• [TASK DETAILS]: Return the whole of the data exactly.

Collected data
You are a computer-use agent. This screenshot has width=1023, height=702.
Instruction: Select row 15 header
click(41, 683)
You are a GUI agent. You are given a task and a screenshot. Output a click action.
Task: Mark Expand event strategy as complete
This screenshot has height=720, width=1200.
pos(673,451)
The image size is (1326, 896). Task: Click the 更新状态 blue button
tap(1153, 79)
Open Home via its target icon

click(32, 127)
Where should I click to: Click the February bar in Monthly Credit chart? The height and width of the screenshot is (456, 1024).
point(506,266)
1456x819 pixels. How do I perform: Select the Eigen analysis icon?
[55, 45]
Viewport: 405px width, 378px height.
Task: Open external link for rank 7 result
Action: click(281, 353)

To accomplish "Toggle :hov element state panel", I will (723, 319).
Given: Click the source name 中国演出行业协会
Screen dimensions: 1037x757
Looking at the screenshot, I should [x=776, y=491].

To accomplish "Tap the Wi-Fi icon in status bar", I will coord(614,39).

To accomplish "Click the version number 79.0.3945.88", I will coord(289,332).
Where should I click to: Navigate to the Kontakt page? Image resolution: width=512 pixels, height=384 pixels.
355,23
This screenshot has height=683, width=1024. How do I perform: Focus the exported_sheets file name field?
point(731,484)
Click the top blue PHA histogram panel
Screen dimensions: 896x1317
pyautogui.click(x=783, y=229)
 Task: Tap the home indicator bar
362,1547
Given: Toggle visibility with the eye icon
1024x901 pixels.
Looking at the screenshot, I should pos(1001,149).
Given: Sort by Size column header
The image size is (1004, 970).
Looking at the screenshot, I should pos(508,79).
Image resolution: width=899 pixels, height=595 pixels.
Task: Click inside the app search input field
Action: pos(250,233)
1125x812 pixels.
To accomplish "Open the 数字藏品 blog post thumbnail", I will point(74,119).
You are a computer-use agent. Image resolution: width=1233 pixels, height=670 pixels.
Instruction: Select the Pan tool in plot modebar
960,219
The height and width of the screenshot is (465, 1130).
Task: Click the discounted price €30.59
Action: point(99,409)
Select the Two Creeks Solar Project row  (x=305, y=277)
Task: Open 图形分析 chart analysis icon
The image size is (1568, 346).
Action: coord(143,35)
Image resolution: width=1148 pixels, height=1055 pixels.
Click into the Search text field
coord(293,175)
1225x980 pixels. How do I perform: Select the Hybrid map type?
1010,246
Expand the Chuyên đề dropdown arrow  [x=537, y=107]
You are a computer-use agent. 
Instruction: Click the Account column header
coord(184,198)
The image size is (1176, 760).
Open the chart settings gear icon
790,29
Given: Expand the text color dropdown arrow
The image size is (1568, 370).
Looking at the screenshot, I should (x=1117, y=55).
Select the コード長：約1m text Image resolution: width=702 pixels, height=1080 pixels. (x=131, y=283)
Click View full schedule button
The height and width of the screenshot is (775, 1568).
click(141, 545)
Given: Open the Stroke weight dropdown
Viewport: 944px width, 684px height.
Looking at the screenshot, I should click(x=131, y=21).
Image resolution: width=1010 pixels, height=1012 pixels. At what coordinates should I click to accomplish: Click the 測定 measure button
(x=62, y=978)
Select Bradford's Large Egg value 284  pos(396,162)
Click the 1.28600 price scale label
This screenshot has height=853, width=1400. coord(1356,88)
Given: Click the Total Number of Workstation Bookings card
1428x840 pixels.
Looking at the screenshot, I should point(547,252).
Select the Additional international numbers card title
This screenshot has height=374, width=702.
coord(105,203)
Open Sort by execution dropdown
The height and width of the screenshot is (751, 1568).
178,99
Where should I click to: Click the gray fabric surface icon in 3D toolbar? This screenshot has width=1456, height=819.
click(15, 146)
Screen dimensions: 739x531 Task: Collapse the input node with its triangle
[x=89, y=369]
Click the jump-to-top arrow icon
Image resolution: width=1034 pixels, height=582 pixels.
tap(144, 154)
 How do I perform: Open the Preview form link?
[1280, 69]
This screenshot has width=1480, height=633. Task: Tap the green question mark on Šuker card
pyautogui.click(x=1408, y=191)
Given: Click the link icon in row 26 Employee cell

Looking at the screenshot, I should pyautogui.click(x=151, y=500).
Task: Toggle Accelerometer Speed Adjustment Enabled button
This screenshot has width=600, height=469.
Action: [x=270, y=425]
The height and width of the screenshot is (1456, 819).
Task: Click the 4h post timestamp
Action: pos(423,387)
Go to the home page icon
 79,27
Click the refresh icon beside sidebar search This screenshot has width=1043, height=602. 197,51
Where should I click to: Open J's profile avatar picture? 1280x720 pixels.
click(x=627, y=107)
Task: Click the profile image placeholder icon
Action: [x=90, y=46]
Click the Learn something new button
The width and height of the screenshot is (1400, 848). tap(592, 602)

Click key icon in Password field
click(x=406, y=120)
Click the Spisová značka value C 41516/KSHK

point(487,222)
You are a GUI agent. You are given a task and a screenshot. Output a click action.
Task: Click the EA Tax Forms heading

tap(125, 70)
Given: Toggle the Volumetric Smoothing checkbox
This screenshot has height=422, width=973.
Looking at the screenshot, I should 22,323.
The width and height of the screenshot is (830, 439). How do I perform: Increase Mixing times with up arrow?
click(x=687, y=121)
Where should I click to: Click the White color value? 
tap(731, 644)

• [RESPONSE TO THE TASK]:
You are a computer-use agent. This screenshot has width=1023, height=702.
Instruction: Select row 15 header
click(41, 683)
You are a GUI agent. You are given a task and a screenshot. Output a click action.
Task: Mark Expand event strategy as complete
This screenshot has height=720, width=1200.
pos(673,451)
The image size is (1326, 896). Task: Click the 更新状态 blue button
tap(1153, 79)
Open Home via its target icon

click(32, 127)
Where should I click to: Click the February bar in Monthly Credit chart? The height and width of the screenshot is (456, 1024).
point(506,266)
1456x819 pixels. How do I perform: Select the Eigen analysis icon?
[55, 45]
Viewport: 405px width, 378px height.
Task: Open external link for rank 7 result
Action: click(281, 353)

To accomplish "Toggle :hov element state panel", I will (723, 319).
Given: Click the source name 中国演出行业协会
Screen dimensions: 1037x757
Looking at the screenshot, I should [x=776, y=491].

To accomplish "Tap the Wi-Fi icon in status bar", I will coord(614,39).

To accomplish "Click the version number 79.0.3945.88", I will coord(289,332).
Where should I click to: Navigate to the Kontakt page? Image resolution: width=512 pixels, height=384 pixels.
355,23
This screenshot has height=683, width=1024. How do I perform: Focus the exported_sheets file name field?
point(731,484)
Click the top blue PHA histogram panel
Screen dimensions: 896x1317
pyautogui.click(x=783, y=229)
 Task: Tap the home indicator bar
362,1547
Given: Toggle visibility with the eye icon
1024x901 pixels.
Looking at the screenshot, I should pos(1001,149).
Given: Sort by Size column header
The image size is (1004, 970).
Looking at the screenshot, I should pos(508,79).
Image resolution: width=899 pixels, height=595 pixels.
Task: Click inside the app search input field
Action: pos(250,233)
1125x812 pixels.
To accomplish "Open the 数字藏品 blog post thumbnail", I will point(74,119).
You are a computer-use agent. Image resolution: width=1233 pixels, height=670 pixels.
Instruction: Select the Pan tool in plot modebar
960,219
The height and width of the screenshot is (465, 1130).
Task: Click the discounted price €30.59
Action: point(99,409)
Select the Two Creeks Solar Project row  (x=305, y=277)
Task: Open 图形分析 chart analysis icon
The image size is (1568, 346).
Action: coord(143,35)
Image resolution: width=1148 pixels, height=1055 pixels.
Click into the Search text field
coord(293,175)
1225x980 pixels. How do I perform: Select the Hybrid map type?
1010,246
Expand the Chuyên đề dropdown arrow  [x=537, y=107]
You are a computer-use agent. 
Instruction: Click the Account column header
coord(184,198)
The image size is (1176, 760).
Open the chart settings gear icon
790,29
Given: Expand the text color dropdown arrow
The image size is (1568, 370).
Looking at the screenshot, I should (x=1117, y=55).
Select the コード長：約1m text Image resolution: width=702 pixels, height=1080 pixels. (x=131, y=283)
Click View full schedule button
The height and width of the screenshot is (775, 1568).
click(141, 545)
Given: Open the Stroke weight dropdown
Viewport: 944px width, 684px height.
Looking at the screenshot, I should click(x=131, y=21).
Image resolution: width=1010 pixels, height=1012 pixels. At what coordinates should I click to accomplish: Click the 測定 measure button
(x=62, y=978)
Select Bradford's Large Egg value 284  pos(396,162)
Click the 1.28600 price scale label
This screenshot has height=853, width=1400. coord(1356,88)
Given: Click the Total Number of Workstation Bookings card
1428x840 pixels.
Looking at the screenshot, I should point(547,252).
Select the Additional international numbers card title
This screenshot has height=374, width=702.
coord(105,203)
Open Sort by execution dropdown
The height and width of the screenshot is (751, 1568).
178,99
Where should I click to: Click the gray fabric surface icon in 3D toolbar? This screenshot has width=1456, height=819.
click(15, 146)
Screen dimensions: 739x531 Task: Collapse the input node with its triangle
[x=89, y=369]
Click the jump-to-top arrow icon
Image resolution: width=1034 pixels, height=582 pixels.
tap(144, 154)
 How do I perform: Open the Preview form link?
[1280, 69]
This screenshot has width=1480, height=633. Task: Tap the green question mark on Šuker card
pyautogui.click(x=1408, y=191)
Given: Click the link icon in row 26 Employee cell

Looking at the screenshot, I should pyautogui.click(x=151, y=500).
Task: Toggle Accelerometer Speed Adjustment Enabled button
This screenshot has width=600, height=469.
Action: [x=270, y=425]
The height and width of the screenshot is (1456, 819).
Task: Click the 4h post timestamp
Action: pos(423,387)
Go to the home page icon
 79,27
Click the refresh icon beside sidebar search This screenshot has width=1043, height=602. 197,51
Where should I click to: Open J's profile avatar picture? 1280x720 pixels.
click(x=627, y=107)
Task: Click the profile image placeholder icon
Action: [x=90, y=46]
Click the Learn something new button
The width and height of the screenshot is (1400, 848). tap(592, 602)

Click key icon in Password field
click(x=406, y=120)
Click the Spisová značka value C 41516/KSHK

point(487,222)
You are a GUI agent. You are given a task and a screenshot. Output a click action.
Task: Click the EA Tax Forms heading

tap(125, 70)
Given: Toggle the Volumetric Smoothing checkbox
This screenshot has height=422, width=973.
Looking at the screenshot, I should 22,323.
The width and height of the screenshot is (830, 439). How do I perform: Increase Mixing times with up arrow?
click(x=687, y=121)
Where should I click to: Click the White color value? 
tap(731, 644)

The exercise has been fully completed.